Les ANALYSES de TERRE

(résumé de la conférence donnée par Mr Vanvyve le 14-11-2010)

En introduction, Monsieur Dominique Vanvyve, ingénieur ir. et directeur de la Station provinciale d’Analyses agricoles de Tinlot, présente sa profession, son lieu de travail et le coût financier d’une analyse de terre (50 € dont 80 % subsidiés par la Région Wallonne, soit 10 € payés par le demandeur et 40 € par la collectivité).

Puis, sans entrer dans la complexité de la chimie, il résume les besoins des plantes, leurs mécanismes de fonctionnement et leurs rapports avec le sol. Sol, dont la structure peut être grumeleuse à compacte selon sa teneur en sables ou en limons. Une structure grumeleuse augmente la porosité, et donc facilite la circulation d’air et d’eau, favorables à la vie microbienne et au développement des végétaux.

Pour nous faire comprendre combien il est impératif d’être parcimonieux dans l’engraissement de notre potager, il illustre son propos par cette expérience d’une plante développée en pot qui atteint le poids de 76 kg en n’ayant consommé que 60 g de son substrat. Il faut savoir que le poids d’une plante se compose à 95 % de carbone, d’oxygène, d’hydrogène, plus de l’eau qui sert de véhicule aux différents éléments. Oligoéléments et métaux lourds pèsent 1 %. Le complément regroupe les seuls paramètres sur lesquels peut influer le jardinier, soit 4% : azote (N), phosphate (P), potasse (K), magnésium (Mg), calcaire (Ca) et soufre/acidité (S).

Comprendre aussi l’importance du mécanisme des racines, qui par leurs poils absorbants, emmagasinent les matières du substrat (N-P-K etc.) dissoutes par l’acidité organique générée par l’échange des ions négatifs d’hydrogène et la désagrégation du sol sous l’effet du climat et de la rhizosphère. Savoir aussi qu’un kilo de sol fertile contient 30.000.000 de protozoaires, nématodes, vers, etc., qui sont les ouvriers de l’assimilation, et 3.000 milliards de bactéries, plus 450 sortes de mycènes (champignons). Deux grammes de terre contiennent autant d’organismes vivants que d’individus sur la planète. Organismes qui garantissent le bon développement de nos cultures.
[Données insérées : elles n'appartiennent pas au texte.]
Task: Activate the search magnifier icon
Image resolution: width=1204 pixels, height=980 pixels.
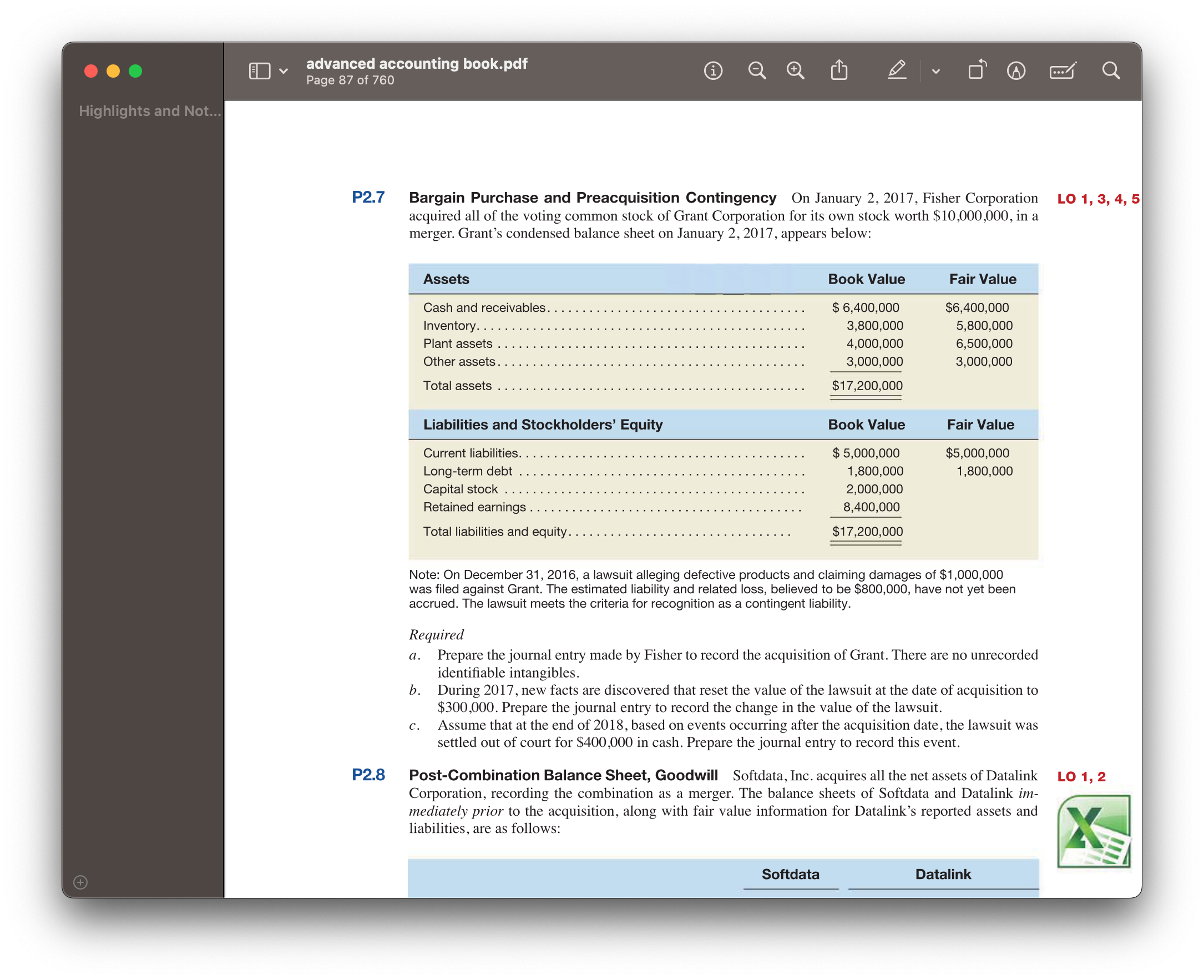Action: click(1110, 70)
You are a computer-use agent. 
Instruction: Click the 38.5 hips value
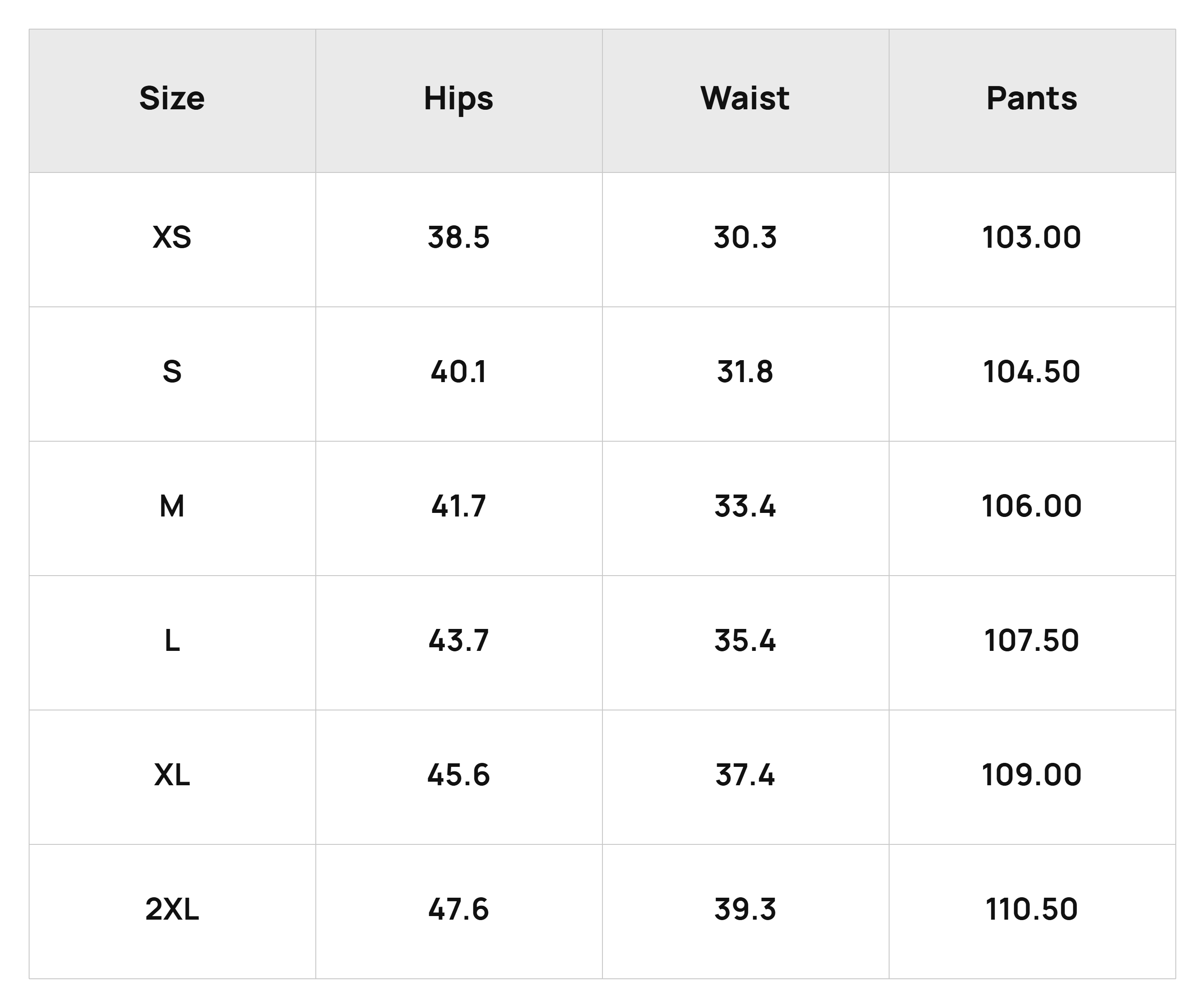pyautogui.click(x=459, y=237)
Il convient donc de les gérer et de les protéger efficacement !

Monsieur Vanvyve attire aussi notre attention sur l’importance du Complexe Argilo Humique (CAH) lié à la capacité d’échange cationique (CEC). En résumé, d’un point de vue chimique, argile et humus, chargés électro-négativement, ne devraient pas se lier, mais ils y parviennent et floculent grâce à la présence de calcium et au travail des micro-organismes et des vers de terre. Cette association retient les cations de la solution nutritive du sol (N-P-K), alors que les anions sont lessivés. Il est important de savoir que c’est lorsque l’état calcique, appelé « pH », se situe vers 6,5 que les échanges sont le plus facilités. C’est donc au jardinier de participer à la stabilité du sol par des apports adéquats : amendements calciques pour réguler le pH et amendements organiques pour améliorer la structure. Sans oublier le maintien de l’humus et de l’aération du sol par des pratiques culturales respectueuses de la vie microbienne.

Mais retenons surtout de l’exposé, que pour être efficaces et fiables, les échantillons à analyser doivent répondre à certaines exigences. Ils doivent s’effectuer dans la profondeur où vivent les racines, et donc ils varient selon qu’il s’agit d’un gazon, d’un potager ou d’un verger. Une analyse régulière est souhaitable (tous les 4 ans) et se pratique toujours à la même saison, si possible dans les mêmes conditions.

Mode opératoire : à différents endroits de la parcelle à analyser, prélever une tranche de terre épaisse de 1cm. Réunir, mélanger intimement et ensacher 150 à 300 g de terre à faire parvenir au 110, rue de Dinant à 4557-Tinlot. Sachet d’expédition et formulaire d’inscription s’obtiennent sur simple coup de téléphone (085-27.86.10) ou fax (085.51.26.66). Les résultats parviennent dans les trois semaines.